I had CA Internet Security Suite 2009 installed, I wanted to remove it. I tried doing so through control panel, which removed everything but the Antivirus and Firewall which I suppose may have still been running in memory at the time. After the first restart after everything else uninstalled I tried to remove them and I was getting some error 9026 uninstallation error, unable to initialize uninstallation for both. I tried using the uninstallers posted in the support section of their website and one of them seemed to be running through a lot of files and registry entries and deleting them, but after I restarted the Antivirus and Firewall are still installed and enabled. I tried deleting the CA folder and I'm told I don't have permission. When I ran one of the uninstallers it gives some message like "this is what would have been displayed if uninstalling ca internet security suite 2009-r5" before the window quickly closes. I tried uninstalling under safe mode and stopping any processes I thought were CA using task manager and I get the unable to initialize uninstall error 9026 every time. I'm running Windows Vista 64-bit SP2. I tried filling out their support form and get this error message in Firefox:
The data area passed to a system call is too small. 
In IE it just says it can't load the next page. 
Does anyone have anything that might help? I've never seen anything like this, a program that refuses to be gotten rid of. They say they charge for phone support. I found some post of someone else's who also has Vista 64-bit and couldn't uninstall the antivirus or firewall, and they claimed that some program called you installer removed it for them. Well I tried that, it seemed to actually get rid of it, but once I restarted after it said it was gone, there was the CA Security suite still sitting in Add/Remove programs, the programs were still running in the background though the taskbar icon hasn't shown up since i uninstalled the other components.

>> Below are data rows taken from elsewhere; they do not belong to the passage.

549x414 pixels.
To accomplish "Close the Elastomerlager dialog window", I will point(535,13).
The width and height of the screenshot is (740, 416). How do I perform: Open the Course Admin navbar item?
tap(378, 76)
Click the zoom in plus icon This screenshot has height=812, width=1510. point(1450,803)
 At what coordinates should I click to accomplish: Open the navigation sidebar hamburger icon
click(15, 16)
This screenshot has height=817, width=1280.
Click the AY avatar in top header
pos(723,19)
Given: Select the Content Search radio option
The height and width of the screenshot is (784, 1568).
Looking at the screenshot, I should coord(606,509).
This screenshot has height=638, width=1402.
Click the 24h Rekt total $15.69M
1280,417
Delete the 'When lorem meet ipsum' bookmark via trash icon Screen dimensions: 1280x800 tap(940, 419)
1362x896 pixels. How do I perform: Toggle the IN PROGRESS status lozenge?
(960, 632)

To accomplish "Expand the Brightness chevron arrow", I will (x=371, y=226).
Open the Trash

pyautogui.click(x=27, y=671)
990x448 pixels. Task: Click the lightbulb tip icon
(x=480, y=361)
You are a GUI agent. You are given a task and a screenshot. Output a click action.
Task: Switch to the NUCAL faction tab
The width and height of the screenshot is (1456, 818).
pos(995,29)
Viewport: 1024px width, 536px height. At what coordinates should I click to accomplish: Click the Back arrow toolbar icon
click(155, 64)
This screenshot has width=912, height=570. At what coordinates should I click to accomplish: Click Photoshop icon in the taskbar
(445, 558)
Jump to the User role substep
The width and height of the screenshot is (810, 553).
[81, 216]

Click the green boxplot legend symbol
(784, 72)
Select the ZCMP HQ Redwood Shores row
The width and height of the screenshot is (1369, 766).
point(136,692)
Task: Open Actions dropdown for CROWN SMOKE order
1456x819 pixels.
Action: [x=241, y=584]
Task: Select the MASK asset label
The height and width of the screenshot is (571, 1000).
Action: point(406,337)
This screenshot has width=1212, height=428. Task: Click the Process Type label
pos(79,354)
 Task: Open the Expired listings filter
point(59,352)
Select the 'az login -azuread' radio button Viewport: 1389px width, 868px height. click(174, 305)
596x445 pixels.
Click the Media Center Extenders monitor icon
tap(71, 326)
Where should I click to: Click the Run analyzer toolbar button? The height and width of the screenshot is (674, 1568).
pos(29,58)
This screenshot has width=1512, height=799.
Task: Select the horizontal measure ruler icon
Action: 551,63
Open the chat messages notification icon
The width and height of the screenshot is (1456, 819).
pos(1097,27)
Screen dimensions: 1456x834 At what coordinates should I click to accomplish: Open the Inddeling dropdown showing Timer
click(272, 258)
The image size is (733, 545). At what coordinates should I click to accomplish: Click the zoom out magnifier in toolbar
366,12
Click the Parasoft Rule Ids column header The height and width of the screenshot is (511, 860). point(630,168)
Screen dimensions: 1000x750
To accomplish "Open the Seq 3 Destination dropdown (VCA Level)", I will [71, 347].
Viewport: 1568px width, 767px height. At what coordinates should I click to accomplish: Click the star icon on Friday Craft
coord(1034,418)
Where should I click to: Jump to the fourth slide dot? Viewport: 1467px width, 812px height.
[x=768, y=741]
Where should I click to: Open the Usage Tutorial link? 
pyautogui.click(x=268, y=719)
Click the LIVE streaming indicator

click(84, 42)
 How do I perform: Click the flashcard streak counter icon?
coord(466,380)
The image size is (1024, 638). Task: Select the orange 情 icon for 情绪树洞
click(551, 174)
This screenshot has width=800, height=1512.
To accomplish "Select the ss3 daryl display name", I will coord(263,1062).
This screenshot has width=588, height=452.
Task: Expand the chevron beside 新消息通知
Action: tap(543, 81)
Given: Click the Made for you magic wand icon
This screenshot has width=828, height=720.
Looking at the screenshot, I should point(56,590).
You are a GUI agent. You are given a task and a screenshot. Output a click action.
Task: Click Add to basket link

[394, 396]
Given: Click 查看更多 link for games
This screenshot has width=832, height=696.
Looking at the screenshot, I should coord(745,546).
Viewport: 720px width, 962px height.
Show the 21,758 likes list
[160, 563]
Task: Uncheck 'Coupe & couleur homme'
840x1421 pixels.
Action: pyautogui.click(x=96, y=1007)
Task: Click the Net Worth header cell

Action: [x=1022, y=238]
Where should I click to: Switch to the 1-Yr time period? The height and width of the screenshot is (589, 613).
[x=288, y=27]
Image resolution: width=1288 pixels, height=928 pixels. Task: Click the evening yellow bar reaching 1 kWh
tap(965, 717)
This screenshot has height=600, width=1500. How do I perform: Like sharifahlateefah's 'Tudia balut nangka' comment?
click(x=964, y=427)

The CA folder is still there and I get access denied errors if I try to delete it. I've already posted on the CA forums where other people who have used it post and didn't get any help there, its really quite dead. How am I supposed to remove this? If you don't know the solution where is the place I should be asking about so complex a problem as this? I need those with serious knowledge.


----------



## Kenny94

The link below should help:

http://homeofficekb.ca.com/CIDocume...eturn=0&GUID=DF325E0AA0AB4264AF47E4BEA49F571B


----------



## natds

That is one of the several CA uninstallers I've tried. None of them seem to be functional for 64 bit installations.


----------



## Rich-M

This might be a case for Revo Uninstaller. Try it if it does not work install it again and then use the uninstall programs to take it out instead of Control Panel uninstaller.
http://www.revouninstaller.com/


----------



## perfume

Dear natds,
As RICH-M said, download the "Revo Uninstaller" and see if CA is visible there (it should be, because CA is also in the Add/Remove). Revo does a real total uninstall if you choose the level 4 button, that's the one listed at the bottom. Either way you'll have to tackle the Registry, to remove the entries/changes CA made there. Empty the Recycle bin at the end. Kindly reboot and CA should be gone.:up:


----------



## Kenny94

If Revo Uninstaller does not work, post a HijackThis log. I guess we'll treat CA as malware removal..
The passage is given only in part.